On heat priority days, OSHA field staff will engage in proactive outreach and technical/ compliance assistance to help keep workers safe on the job.

Impacted industries

The NEP targets more than 70 high-risk industries based on:

  • Bureau of Labor Statistics data on incidence rates of heat-related illnesses and number of employee days away from work rate.
  • Elevated numbers of fatalities or hospitalizations reported by employers to OSHA.
  • Highest number of heat-related general duty clause 5(a)(1) violations and Hazard Alert Letters over a five-year period (1/1/2017 through 12/31/2021), or highest number of OSHA heat inspections since 2017.

According to OSHA, workers suffer more than 3,500 injuries and illnesses related to heat each year. The NEP is part of a larger, interagency Biden-Harris administration effort to protect workers and communities from extreme heat and rising temperatures resulting from climate change.

“Tragically, the three-year average of workplace deaths caused by heat has doubled since the early 1990s. These extreme heat hazards aren’t limited to outdoor occupations, the seasons or geography. From farm workers in California to construction workers in Texas and warehouse workers in Pennsylvania, heat illness — exacerbated by our climate’s rising temperatures — presents a growing hazard for millions of workers,” said Secretary of Labor Marty Walsh.
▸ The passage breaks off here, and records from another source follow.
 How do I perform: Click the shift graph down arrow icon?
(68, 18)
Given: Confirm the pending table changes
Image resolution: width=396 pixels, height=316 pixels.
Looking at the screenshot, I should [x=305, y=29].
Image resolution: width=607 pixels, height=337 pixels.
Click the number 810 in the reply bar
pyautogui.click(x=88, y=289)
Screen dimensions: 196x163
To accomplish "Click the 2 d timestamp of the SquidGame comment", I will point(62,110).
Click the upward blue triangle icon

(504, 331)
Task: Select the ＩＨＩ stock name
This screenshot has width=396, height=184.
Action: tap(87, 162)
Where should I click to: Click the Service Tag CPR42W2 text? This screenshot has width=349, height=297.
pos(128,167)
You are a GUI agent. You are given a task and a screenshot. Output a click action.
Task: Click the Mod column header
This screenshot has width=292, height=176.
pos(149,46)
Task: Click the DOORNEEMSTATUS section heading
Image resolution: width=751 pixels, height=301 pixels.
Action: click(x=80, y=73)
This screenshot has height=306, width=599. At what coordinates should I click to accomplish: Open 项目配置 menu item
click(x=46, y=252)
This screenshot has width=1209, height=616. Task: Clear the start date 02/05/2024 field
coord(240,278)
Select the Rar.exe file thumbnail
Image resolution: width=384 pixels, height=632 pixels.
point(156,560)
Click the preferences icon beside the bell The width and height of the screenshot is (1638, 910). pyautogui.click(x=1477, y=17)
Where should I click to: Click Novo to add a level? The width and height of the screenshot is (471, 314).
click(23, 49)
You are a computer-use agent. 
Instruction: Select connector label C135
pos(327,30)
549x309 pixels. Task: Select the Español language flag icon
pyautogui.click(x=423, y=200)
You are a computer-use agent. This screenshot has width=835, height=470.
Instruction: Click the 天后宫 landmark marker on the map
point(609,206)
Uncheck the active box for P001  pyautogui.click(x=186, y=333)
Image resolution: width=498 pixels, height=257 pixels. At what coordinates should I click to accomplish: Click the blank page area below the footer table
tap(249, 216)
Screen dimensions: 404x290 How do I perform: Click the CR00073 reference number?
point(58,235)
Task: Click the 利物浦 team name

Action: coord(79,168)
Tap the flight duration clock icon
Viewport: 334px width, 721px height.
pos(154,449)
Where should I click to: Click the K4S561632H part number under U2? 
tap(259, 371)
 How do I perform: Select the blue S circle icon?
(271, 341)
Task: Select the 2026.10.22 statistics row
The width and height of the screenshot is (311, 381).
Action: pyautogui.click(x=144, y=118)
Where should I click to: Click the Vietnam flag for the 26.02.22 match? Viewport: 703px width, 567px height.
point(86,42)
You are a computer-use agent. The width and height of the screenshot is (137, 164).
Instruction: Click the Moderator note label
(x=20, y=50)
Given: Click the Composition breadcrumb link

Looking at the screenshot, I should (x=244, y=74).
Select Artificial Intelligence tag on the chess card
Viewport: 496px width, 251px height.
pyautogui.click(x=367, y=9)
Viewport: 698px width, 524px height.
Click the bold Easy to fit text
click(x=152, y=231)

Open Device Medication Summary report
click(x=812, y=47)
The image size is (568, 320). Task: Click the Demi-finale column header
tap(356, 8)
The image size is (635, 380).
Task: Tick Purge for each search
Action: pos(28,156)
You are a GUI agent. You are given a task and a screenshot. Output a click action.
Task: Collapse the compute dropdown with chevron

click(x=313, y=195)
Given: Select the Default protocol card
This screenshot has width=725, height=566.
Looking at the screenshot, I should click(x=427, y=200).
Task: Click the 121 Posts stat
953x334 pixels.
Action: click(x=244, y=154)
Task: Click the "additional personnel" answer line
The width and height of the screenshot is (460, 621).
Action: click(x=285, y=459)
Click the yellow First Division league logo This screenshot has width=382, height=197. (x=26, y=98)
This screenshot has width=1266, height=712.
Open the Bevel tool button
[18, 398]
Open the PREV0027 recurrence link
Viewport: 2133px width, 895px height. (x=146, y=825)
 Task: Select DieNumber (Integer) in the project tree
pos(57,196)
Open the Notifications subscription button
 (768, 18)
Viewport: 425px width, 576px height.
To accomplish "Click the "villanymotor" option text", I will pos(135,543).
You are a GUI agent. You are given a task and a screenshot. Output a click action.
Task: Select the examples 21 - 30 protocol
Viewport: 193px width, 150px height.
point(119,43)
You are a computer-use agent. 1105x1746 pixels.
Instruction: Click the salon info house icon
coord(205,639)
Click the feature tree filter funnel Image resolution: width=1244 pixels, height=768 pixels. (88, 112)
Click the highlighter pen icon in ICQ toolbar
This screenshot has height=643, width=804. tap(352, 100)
“This enforcement program is another step towards our goal of a federal heat standard. Through this work, we’re also empowering workers with knowledge of their rights, especially the right to speak up about their safety without fear of retaliation. I’m grateful for the vice president’s leadership on this issue, and for her demonstrated commitment to keeping workers safe on the job,” Walsh said.

The NEP will remain in effect for three years unless canceled or extended by a superseding directive.